Directions
1 – In the Ames housing project description, rewrite the paragraph beginning "This project focuses on predicting" as a short bulleted list that keeps its main facts.
2 – Write the next part of the Ames housing project description, beginning after its last sentence.

Selected passage
──────
Ames-Housing-Price-Predictions

Project Overview

This project focuses on predicting residential property prices in Ames, Iowa using multiple linear regression models. The aim is to utilise data cleaning, exploratory data analysis (EDA), and model evaluation to provide insights that can optimize real estate sales strategies.

Technologies Used

Python
Pandas
NumPy
Scikit-Learn
Matplotlib
Seaborn

Dataset

The dataset used for this project is 'ames.csv', which contains detailed information about various residential properties in Ames, Iowa.

Project Structure

ames-housing-price-prediction/
│
├── data/
│ └── ames.csv
│
├── notebook/
│ └── Linear_Regression_Ames.ipynb
│
├── results/
│ ├── ground_living_area_vs_sale_price.png
│ ├── garage_area_vs_sale_price.png
│ └── error_bars_plot.png
│
└── requirements.txt

Methodology

Data Collection: The project utilises the 'ames.csv' dataset that is available at Kaggle. It contains detailed information on residential properties in Ames, Iowa. This dataset includes various features such as the size of the property, number of rooms, and sale price, which are essential for predicting property prices.
Data Preprocessing:
1. Loading the Data: The dataset is loaded using Pandas, a data manipulation library in Python.
──────
Supplied data
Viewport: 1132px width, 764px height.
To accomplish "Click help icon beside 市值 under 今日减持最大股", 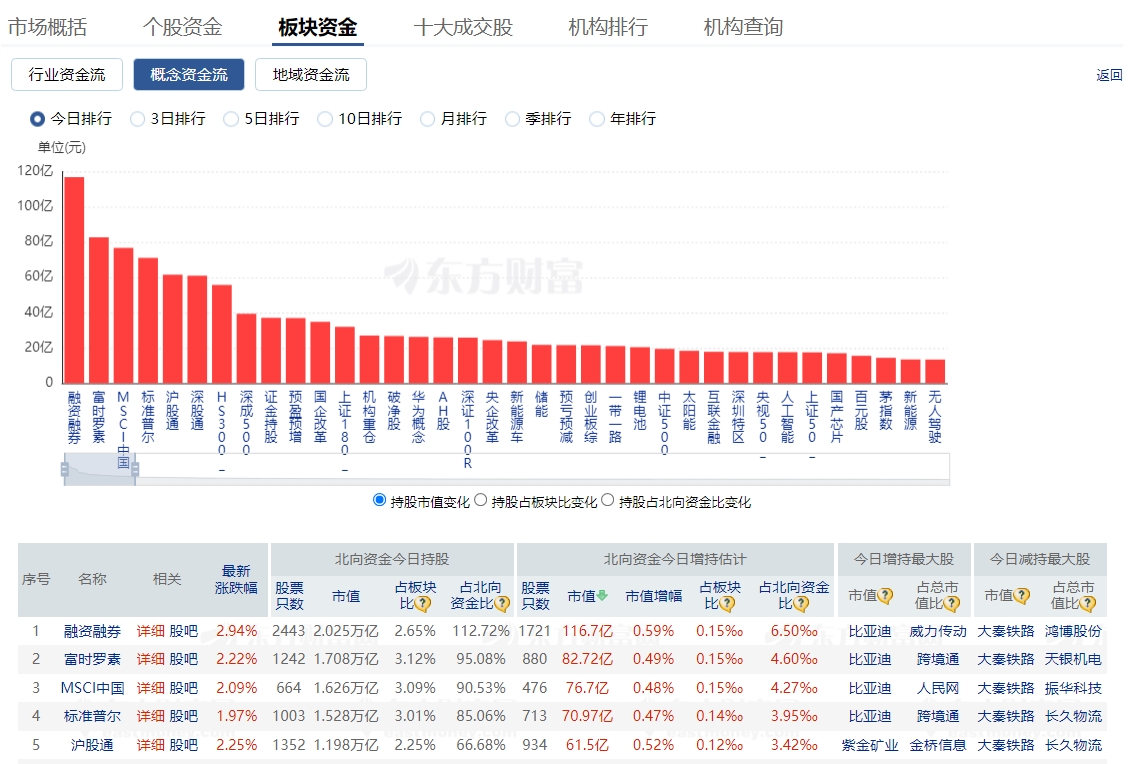I will 1021,596.
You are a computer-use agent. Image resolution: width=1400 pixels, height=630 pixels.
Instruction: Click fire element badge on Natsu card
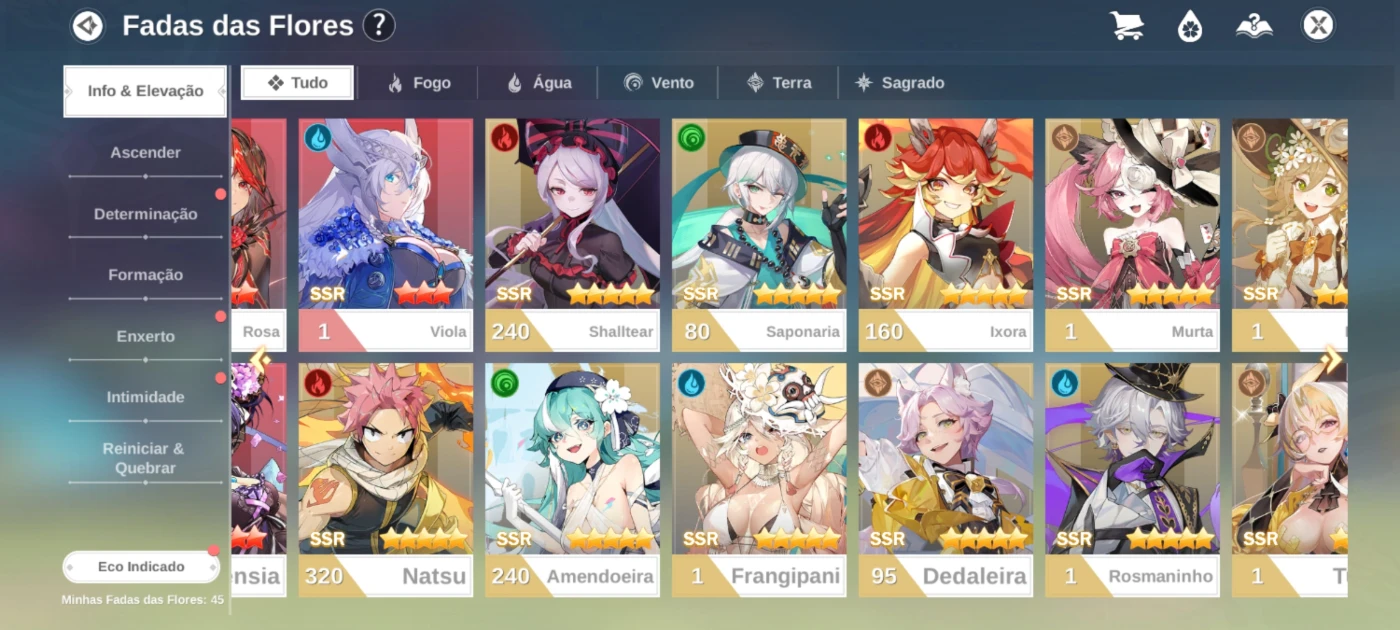click(317, 382)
──────
Outputs in order
1 –
- Goal: predict residential property prices in Ames, Iowa.
- Approach: multiple linear regression models.
- Methods: data cleaning, exploratory data analysis (EDA), and model evaluation.
- Purpose: provide insights that can optimize real estate sales strategies.

2 –
2. Handling Missing Values: No missing values present in the dataset.
Feature Selection: Based on their correlation with the target variable (sale price) and their impact on the model’s performance, the two independent variables have been selected: 'Gr_Liv_Area'- size of above grade, ground living area in square feet, and 'Garage_Area': size of garage in square feet.
Exploratory Data Analysis (EDA):
1. Statistical Analysis: Descriptive statistics are computed to understand the data types, distribution, and relationships among features.
2. Data Visualization: Visual tools such as histograms and scatter plots are used to identify patterns, correlations, and insights within the dataset.
Model Building and Training:
1. Splitting the Data: The data is divided into training and testing sets to evaluate model performance, a 75-25 split is used.
2. A multiple linear regression model that incorporates multiple features to predict the sale price is initialised and fitted onto the training data.
Model Evaluation:

Performance metric Mean Squared Error (MSE) is calculated to evaluate the accuracy of the models.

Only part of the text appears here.